[Stored data]

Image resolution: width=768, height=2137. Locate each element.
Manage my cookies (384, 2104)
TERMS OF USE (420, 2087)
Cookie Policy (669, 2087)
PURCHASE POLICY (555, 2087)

> [Work task]
Restate each of the entries above verbatim.

> [Answer for the task]
Image resolution: width=768, height=2137. Locate each element.
Manage my cookies (384, 2104)
TERMS OF USE (420, 2087)
Cookie Policy (669, 2087)
PURCHASE POLICY (555, 2087)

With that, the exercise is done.